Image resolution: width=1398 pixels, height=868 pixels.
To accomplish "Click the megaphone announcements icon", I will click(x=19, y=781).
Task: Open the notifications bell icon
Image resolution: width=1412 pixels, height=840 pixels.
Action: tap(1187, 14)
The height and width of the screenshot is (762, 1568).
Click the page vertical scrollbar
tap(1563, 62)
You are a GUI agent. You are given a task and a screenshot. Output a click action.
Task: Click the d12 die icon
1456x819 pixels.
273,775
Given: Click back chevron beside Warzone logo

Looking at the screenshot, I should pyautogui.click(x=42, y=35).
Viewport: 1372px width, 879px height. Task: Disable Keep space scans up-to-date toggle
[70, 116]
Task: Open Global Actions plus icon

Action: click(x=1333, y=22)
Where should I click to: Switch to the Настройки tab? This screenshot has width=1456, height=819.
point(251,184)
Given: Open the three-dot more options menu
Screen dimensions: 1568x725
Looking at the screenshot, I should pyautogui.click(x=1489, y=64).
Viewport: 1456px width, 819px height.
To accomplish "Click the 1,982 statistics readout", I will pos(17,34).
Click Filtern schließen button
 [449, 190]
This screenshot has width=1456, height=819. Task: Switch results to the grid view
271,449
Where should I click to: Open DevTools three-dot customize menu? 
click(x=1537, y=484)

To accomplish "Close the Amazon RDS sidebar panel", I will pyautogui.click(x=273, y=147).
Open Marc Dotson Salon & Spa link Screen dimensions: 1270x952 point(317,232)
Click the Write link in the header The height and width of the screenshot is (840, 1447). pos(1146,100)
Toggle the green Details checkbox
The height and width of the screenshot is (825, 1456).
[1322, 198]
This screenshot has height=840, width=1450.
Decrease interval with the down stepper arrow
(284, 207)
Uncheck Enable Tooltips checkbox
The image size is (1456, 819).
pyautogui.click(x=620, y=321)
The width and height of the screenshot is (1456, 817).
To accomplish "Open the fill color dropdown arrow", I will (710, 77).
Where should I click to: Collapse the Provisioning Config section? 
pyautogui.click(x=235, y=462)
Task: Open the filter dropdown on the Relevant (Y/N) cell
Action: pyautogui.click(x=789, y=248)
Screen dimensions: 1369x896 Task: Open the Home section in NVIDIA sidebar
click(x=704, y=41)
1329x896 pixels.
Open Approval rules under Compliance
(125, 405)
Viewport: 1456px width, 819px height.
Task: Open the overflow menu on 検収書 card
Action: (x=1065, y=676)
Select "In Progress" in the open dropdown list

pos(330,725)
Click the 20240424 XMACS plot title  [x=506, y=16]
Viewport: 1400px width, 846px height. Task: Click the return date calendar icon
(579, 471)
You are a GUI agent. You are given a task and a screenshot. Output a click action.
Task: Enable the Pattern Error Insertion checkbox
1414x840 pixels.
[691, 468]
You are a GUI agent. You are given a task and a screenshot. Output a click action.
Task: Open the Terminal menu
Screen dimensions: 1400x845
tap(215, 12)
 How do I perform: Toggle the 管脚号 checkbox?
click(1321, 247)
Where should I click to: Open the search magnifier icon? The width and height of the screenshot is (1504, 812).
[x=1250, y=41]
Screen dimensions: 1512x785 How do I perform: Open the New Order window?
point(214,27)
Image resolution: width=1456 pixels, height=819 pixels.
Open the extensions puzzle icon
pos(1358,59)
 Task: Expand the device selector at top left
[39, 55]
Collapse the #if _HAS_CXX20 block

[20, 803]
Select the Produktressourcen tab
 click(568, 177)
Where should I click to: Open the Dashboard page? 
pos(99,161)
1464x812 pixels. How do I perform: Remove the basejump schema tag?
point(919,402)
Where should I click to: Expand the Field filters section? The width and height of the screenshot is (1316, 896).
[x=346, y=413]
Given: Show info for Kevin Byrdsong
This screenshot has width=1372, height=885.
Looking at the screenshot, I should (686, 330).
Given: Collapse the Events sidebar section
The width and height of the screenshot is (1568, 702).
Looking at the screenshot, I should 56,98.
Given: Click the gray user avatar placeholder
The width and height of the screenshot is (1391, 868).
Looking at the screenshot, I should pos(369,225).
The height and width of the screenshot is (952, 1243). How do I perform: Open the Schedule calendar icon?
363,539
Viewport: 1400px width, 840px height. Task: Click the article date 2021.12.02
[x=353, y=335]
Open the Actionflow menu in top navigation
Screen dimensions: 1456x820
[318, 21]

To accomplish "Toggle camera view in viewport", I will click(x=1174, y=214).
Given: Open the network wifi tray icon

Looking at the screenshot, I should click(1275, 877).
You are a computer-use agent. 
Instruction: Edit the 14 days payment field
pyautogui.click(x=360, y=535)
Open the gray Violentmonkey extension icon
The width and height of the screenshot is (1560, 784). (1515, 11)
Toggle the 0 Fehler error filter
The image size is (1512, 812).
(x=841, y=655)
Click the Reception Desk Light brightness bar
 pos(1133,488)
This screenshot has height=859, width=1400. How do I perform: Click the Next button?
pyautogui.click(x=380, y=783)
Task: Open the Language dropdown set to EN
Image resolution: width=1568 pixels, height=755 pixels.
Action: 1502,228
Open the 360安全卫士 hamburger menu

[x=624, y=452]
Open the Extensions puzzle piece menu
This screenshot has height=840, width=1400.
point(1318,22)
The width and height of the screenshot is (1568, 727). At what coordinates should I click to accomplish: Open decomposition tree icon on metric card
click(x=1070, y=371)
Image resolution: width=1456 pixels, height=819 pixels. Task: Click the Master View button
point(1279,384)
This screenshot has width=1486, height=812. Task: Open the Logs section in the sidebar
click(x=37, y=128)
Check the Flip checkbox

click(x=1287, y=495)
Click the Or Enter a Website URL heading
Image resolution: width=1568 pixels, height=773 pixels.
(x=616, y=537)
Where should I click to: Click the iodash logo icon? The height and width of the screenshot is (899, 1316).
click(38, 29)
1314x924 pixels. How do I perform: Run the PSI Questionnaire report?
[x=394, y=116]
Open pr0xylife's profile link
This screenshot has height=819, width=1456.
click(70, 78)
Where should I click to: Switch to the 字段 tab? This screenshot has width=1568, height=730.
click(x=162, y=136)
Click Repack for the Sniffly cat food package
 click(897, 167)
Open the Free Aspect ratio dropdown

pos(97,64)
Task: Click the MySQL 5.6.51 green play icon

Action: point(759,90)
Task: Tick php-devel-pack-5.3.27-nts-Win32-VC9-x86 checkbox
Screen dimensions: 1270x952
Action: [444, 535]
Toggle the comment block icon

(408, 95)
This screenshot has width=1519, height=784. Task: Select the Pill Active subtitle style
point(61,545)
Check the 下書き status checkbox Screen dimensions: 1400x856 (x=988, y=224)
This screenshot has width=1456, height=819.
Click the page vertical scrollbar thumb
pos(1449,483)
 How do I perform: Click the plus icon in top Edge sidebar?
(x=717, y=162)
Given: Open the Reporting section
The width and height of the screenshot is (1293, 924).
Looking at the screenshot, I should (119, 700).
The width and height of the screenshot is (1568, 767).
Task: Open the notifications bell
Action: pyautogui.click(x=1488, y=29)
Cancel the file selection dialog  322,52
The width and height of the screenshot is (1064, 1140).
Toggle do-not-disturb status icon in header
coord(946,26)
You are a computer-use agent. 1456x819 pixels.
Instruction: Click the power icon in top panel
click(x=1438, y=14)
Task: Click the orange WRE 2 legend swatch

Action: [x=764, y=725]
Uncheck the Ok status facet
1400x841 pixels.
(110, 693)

▶ **Work required**
Please transcribe the material above precisely as it stands.

▶ **Expected output**
Image resolution: width=1398 pixels, height=868 pixels.
To accomplish "Click the megaphone announcements icon", I will click(x=19, y=781).
Task: Open the notifications bell icon
Image resolution: width=1412 pixels, height=840 pixels.
Action: tap(1187, 14)
The height and width of the screenshot is (762, 1568).
Click the page vertical scrollbar
tap(1563, 62)
You are a GUI agent. You are given a task and a screenshot. Output a click action.
Task: Click the d12 die icon
1456x819 pixels.
273,775
Given: Click back chevron beside Warzone logo

Looking at the screenshot, I should pyautogui.click(x=42, y=35).
Viewport: 1372px width, 879px height. Task: Disable Keep space scans up-to-date toggle
[70, 116]
Task: Open Global Actions plus icon

Action: click(x=1333, y=22)
Where should I click to: Switch to the Настройки tab? This screenshot has width=1456, height=819.
point(251,184)
Given: Open the three-dot more options menu
Screen dimensions: 1568x725
Looking at the screenshot, I should pyautogui.click(x=1489, y=64).
Viewport: 1456px width, 819px height.
To accomplish "Click the 1,982 statistics readout", I will pos(17,34).
Click Filtern schließen button
 [449, 190]
This screenshot has width=1456, height=819. Task: Switch results to the grid view
271,449
Where should I click to: Open DevTools three-dot customize menu? 
click(x=1537, y=484)

To accomplish "Close the Amazon RDS sidebar panel", I will pyautogui.click(x=273, y=147).
Open Marc Dotson Salon & Spa link Screen dimensions: 1270x952 point(317,232)
Click the Write link in the header The height and width of the screenshot is (840, 1447). pos(1146,100)
Toggle the green Details checkbox
The height and width of the screenshot is (825, 1456).
[1322, 198]
This screenshot has height=840, width=1450.
Decrease interval with the down stepper arrow
(284, 207)
Uncheck Enable Tooltips checkbox
The image size is (1456, 819).
pyautogui.click(x=620, y=321)
The width and height of the screenshot is (1456, 817).
To accomplish "Open the fill color dropdown arrow", I will (710, 77).
Where should I click to: Collapse the Provisioning Config section? 
pyautogui.click(x=235, y=462)
Task: Open the filter dropdown on the Relevant (Y/N) cell
Action: pyautogui.click(x=789, y=248)
Screen dimensions: 1369x896 Task: Open the Home section in NVIDIA sidebar
click(x=704, y=41)
1329x896 pixels.
Open Approval rules under Compliance
(125, 405)
Viewport: 1456px width, 819px height.
Task: Open the overflow menu on 検収書 card
Action: (x=1065, y=676)
Select "In Progress" in the open dropdown list

pos(330,725)
Click the 20240424 XMACS plot title  [x=506, y=16]
Viewport: 1400px width, 846px height. Task: Click the return date calendar icon
(579, 471)
You are a GUI agent. You are given a task and a screenshot. Output a click action.
Task: Enable the Pattern Error Insertion checkbox
1414x840 pixels.
[691, 468]
You are a GUI agent. You are given a task and a screenshot. Output a click action.
Task: Open the Terminal menu
Screen dimensions: 1400x845
tap(215, 12)
 How do I perform: Toggle the 管脚号 checkbox?
click(1321, 247)
Where should I click to: Open the search magnifier icon? The width and height of the screenshot is (1504, 812).
[x=1250, y=41]
Screen dimensions: 1512x785 How do I perform: Open the New Order window?
point(214,27)
Image resolution: width=1456 pixels, height=819 pixels.
Open the extensions puzzle icon
pos(1358,59)
 Task: Expand the device selector at top left
[39, 55]
Collapse the #if _HAS_CXX20 block

[20, 803]
Select the Produktressourcen tab
 click(568, 177)
Where should I click to: Open the Dashboard page? 
pos(99,161)
1464x812 pixels. How do I perform: Remove the basejump schema tag?
point(919,402)
Where should I click to: Expand the Field filters section? The width and height of the screenshot is (1316, 896).
[x=346, y=413]
Given: Show info for Kevin Byrdsong
This screenshot has width=1372, height=885.
Looking at the screenshot, I should (686, 330).
Given: Collapse the Events sidebar section
The width and height of the screenshot is (1568, 702).
Looking at the screenshot, I should 56,98.
Given: Click the gray user avatar placeholder
The width and height of the screenshot is (1391, 868).
Looking at the screenshot, I should pos(369,225).
The height and width of the screenshot is (952, 1243). How do I perform: Open the Schedule calendar icon?
363,539
Viewport: 1400px width, 840px height. Task: Click the article date 2021.12.02
[x=353, y=335]
Open the Actionflow menu in top navigation
Screen dimensions: 1456x820
[318, 21]

To accomplish "Toggle camera view in viewport", I will click(x=1174, y=214).
Given: Open the network wifi tray icon

Looking at the screenshot, I should click(1275, 877).
You are a computer-use agent. 
Instruction: Edit the 14 days payment field
pyautogui.click(x=360, y=535)
Open the gray Violentmonkey extension icon
The width and height of the screenshot is (1560, 784). (1515, 11)
Toggle the 0 Fehler error filter
The image size is (1512, 812).
(x=841, y=655)
Click the Reception Desk Light brightness bar
 pos(1133,488)
This screenshot has height=859, width=1400. How do I perform: Click the Next button?
pyautogui.click(x=380, y=783)
Task: Open the Language dropdown set to EN
Image resolution: width=1568 pixels, height=755 pixels.
Action: 1502,228
Open the 360安全卫士 hamburger menu

[x=624, y=452]
Open the Extensions puzzle piece menu
This screenshot has height=840, width=1400.
point(1318,22)
The width and height of the screenshot is (1568, 727). At what coordinates should I click to accomplish: Open decomposition tree icon on metric card
click(x=1070, y=371)
Image resolution: width=1456 pixels, height=819 pixels. Task: Click the Master View button
point(1279,384)
This screenshot has width=1486, height=812. Task: Open the Logs section in the sidebar
click(x=37, y=128)
Check the Flip checkbox

click(x=1287, y=495)
Click the Or Enter a Website URL heading
Image resolution: width=1568 pixels, height=773 pixels.
(x=616, y=537)
Where should I click to: Click the iodash logo icon? The height and width of the screenshot is (899, 1316).
click(38, 29)
1314x924 pixels. How do I perform: Run the PSI Questionnaire report?
[x=394, y=116]
Open pr0xylife's profile link
This screenshot has height=819, width=1456.
click(70, 78)
Where should I click to: Switch to the 字段 tab? This screenshot has width=1568, height=730.
click(x=162, y=136)
Click Repack for the Sniffly cat food package
 click(897, 167)
Open the Free Aspect ratio dropdown

pos(97,64)
Task: Click the MySQL 5.6.51 green play icon

Action: point(759,90)
Task: Tick php-devel-pack-5.3.27-nts-Win32-VC9-x86 checkbox
Screen dimensions: 1270x952
Action: [444, 535]
Toggle the comment block icon

(408, 95)
This screenshot has width=1519, height=784. Task: Select the Pill Active subtitle style
point(61,545)
Check the 下書き status checkbox Screen dimensions: 1400x856 (x=988, y=224)
This screenshot has width=1456, height=819.
Click the page vertical scrollbar thumb
pos(1449,483)
 How do I perform: Click the plus icon in top Edge sidebar?
(x=717, y=162)
Given: Open the Reporting section
The width and height of the screenshot is (1293, 924).
Looking at the screenshot, I should (119, 700).
The width and height of the screenshot is (1568, 767).
Task: Open the notifications bell
Action: pyautogui.click(x=1488, y=29)
Cancel the file selection dialog  322,52
The width and height of the screenshot is (1064, 1140).
Toggle do-not-disturb status icon in header
coord(946,26)
You are a computer-use agent. 1456x819 pixels.
Instruction: Click the power icon in top panel
click(x=1438, y=14)
Task: Click the orange WRE 2 legend swatch

Action: [x=764, y=725]
Uncheck the Ok status facet
1400x841 pixels.
(110, 693)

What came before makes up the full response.